(Dataset records)
*** Block opens ***
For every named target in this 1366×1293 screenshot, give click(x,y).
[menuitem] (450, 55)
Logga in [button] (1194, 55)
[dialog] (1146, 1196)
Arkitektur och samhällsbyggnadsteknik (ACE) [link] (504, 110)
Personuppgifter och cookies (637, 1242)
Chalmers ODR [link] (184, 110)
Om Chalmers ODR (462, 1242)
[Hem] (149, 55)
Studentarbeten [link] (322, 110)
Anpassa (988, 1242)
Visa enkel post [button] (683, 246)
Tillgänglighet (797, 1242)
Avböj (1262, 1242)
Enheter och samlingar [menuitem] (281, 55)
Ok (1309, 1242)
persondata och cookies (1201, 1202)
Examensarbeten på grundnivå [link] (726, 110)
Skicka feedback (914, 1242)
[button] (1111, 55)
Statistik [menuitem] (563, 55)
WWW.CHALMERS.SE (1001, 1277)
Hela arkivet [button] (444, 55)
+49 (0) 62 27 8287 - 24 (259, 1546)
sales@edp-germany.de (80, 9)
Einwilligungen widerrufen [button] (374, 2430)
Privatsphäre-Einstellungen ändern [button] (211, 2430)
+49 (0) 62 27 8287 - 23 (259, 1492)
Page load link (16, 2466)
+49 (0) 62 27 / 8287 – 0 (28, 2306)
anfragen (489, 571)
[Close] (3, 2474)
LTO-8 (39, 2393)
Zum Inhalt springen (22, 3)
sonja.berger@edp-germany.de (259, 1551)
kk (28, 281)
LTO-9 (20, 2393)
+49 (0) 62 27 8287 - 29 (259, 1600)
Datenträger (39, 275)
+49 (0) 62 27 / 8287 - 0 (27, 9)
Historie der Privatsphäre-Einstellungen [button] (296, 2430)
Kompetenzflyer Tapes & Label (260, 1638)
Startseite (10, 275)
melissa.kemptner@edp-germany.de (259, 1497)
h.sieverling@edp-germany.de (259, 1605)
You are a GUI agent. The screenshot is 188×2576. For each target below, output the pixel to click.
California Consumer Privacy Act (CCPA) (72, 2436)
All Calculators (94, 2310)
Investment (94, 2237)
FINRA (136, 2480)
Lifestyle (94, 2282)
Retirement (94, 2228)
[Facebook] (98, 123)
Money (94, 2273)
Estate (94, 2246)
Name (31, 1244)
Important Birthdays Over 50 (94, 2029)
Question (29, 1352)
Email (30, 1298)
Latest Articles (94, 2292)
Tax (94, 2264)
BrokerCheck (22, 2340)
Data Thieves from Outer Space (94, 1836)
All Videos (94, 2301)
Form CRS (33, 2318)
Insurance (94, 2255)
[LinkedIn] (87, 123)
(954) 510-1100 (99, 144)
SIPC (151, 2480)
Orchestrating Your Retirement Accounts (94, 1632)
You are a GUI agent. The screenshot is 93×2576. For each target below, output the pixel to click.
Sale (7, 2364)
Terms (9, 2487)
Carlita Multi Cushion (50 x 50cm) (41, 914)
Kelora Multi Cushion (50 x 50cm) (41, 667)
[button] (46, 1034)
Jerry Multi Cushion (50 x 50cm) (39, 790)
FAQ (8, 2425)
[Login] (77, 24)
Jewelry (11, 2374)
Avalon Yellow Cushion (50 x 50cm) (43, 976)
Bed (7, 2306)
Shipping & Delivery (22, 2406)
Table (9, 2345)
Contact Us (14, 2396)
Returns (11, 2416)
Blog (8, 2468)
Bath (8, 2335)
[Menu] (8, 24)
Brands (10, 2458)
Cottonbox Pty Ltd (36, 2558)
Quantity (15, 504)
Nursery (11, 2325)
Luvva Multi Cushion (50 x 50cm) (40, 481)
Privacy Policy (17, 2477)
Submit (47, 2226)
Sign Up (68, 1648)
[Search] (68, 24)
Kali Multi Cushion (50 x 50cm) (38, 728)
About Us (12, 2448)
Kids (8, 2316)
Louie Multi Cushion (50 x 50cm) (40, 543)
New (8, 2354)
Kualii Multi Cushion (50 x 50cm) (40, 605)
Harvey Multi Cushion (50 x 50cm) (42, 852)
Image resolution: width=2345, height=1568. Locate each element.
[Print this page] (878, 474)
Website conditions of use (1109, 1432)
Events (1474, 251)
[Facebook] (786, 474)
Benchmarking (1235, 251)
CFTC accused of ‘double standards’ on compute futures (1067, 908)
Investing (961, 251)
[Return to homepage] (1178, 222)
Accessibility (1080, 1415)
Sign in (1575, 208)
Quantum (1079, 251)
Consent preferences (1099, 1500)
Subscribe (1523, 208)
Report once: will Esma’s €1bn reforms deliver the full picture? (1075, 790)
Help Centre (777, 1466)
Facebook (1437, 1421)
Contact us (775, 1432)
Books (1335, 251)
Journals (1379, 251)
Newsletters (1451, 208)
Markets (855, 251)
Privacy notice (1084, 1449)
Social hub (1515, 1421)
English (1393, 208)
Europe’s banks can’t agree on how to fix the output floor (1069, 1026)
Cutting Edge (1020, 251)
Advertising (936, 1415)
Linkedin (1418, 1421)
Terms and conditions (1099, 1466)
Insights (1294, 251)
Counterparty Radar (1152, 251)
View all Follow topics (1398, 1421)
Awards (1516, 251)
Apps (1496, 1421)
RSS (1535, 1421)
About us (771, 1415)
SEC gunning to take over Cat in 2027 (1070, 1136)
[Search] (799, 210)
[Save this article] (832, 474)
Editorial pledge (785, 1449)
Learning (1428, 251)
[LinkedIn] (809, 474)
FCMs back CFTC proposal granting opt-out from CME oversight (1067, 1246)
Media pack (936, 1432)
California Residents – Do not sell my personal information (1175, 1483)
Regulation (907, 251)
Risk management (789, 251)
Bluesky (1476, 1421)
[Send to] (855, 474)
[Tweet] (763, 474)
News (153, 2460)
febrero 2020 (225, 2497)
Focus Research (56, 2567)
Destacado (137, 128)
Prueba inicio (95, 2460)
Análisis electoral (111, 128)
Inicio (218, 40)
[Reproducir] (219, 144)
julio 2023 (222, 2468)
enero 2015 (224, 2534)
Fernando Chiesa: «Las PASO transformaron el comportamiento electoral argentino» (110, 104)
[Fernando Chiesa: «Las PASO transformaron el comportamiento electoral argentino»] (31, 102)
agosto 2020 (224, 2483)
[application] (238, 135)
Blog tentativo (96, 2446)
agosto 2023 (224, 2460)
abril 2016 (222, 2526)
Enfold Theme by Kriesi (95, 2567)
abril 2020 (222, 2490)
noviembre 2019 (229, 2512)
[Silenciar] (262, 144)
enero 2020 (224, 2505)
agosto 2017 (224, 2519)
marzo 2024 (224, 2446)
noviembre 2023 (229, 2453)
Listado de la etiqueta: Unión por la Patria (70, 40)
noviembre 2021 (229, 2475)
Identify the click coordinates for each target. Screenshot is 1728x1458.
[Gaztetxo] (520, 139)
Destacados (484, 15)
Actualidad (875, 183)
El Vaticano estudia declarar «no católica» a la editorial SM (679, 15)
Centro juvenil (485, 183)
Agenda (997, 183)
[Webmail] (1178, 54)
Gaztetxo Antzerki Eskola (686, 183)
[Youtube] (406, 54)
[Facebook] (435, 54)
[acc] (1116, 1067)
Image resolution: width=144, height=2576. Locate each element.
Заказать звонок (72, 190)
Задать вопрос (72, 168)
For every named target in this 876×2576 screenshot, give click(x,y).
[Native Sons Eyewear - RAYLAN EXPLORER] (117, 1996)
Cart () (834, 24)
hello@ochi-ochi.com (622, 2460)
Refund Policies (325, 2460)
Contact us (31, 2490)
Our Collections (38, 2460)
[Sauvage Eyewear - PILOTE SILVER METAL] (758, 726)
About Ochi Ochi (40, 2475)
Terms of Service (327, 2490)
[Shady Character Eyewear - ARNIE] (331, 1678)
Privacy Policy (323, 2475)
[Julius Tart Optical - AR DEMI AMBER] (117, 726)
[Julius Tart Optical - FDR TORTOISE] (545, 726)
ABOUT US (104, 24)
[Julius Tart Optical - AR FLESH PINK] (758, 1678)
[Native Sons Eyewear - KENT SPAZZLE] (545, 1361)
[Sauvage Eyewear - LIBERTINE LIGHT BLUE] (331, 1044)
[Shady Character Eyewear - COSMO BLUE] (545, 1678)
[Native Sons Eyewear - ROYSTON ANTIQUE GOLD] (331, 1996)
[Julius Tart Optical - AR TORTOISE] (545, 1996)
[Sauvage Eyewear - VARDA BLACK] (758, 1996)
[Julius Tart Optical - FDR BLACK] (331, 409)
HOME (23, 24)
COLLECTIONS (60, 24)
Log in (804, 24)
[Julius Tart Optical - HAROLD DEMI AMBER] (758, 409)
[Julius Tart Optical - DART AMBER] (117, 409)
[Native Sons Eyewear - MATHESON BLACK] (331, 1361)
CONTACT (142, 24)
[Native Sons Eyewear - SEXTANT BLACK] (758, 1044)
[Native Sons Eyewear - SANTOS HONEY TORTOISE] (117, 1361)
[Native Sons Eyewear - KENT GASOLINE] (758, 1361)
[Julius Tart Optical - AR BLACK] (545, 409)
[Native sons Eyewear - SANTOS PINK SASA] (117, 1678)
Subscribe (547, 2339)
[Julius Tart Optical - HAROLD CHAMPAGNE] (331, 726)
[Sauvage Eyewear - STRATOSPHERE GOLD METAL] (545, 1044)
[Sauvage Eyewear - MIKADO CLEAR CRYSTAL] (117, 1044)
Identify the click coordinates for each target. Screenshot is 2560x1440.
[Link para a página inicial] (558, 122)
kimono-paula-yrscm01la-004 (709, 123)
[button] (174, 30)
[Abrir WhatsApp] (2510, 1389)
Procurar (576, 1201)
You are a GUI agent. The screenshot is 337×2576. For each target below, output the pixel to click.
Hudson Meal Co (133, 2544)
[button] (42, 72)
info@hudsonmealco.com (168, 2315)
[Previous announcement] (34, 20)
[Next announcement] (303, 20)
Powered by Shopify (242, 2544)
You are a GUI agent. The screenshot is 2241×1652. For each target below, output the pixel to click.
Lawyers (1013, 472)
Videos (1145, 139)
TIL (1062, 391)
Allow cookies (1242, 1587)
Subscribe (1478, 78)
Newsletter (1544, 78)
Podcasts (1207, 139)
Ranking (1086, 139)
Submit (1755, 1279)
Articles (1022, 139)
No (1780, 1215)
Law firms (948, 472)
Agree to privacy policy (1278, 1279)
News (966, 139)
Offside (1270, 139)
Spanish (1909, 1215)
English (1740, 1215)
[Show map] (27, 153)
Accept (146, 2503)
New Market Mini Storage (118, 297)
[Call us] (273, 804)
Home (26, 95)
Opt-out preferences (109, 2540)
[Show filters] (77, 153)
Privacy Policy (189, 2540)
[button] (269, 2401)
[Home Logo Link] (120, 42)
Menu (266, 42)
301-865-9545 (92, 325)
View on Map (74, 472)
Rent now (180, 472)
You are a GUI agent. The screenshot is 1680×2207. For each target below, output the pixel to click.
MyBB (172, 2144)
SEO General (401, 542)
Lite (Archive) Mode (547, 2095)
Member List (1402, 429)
*** Block closes ***
Your task: For this exercise, return every line from the data that holds the string "height".

Solved exercise:
Image resolution: width=2345, height=1568. Locate each element.
Image resolution: width=144, height=2576. Locate each element.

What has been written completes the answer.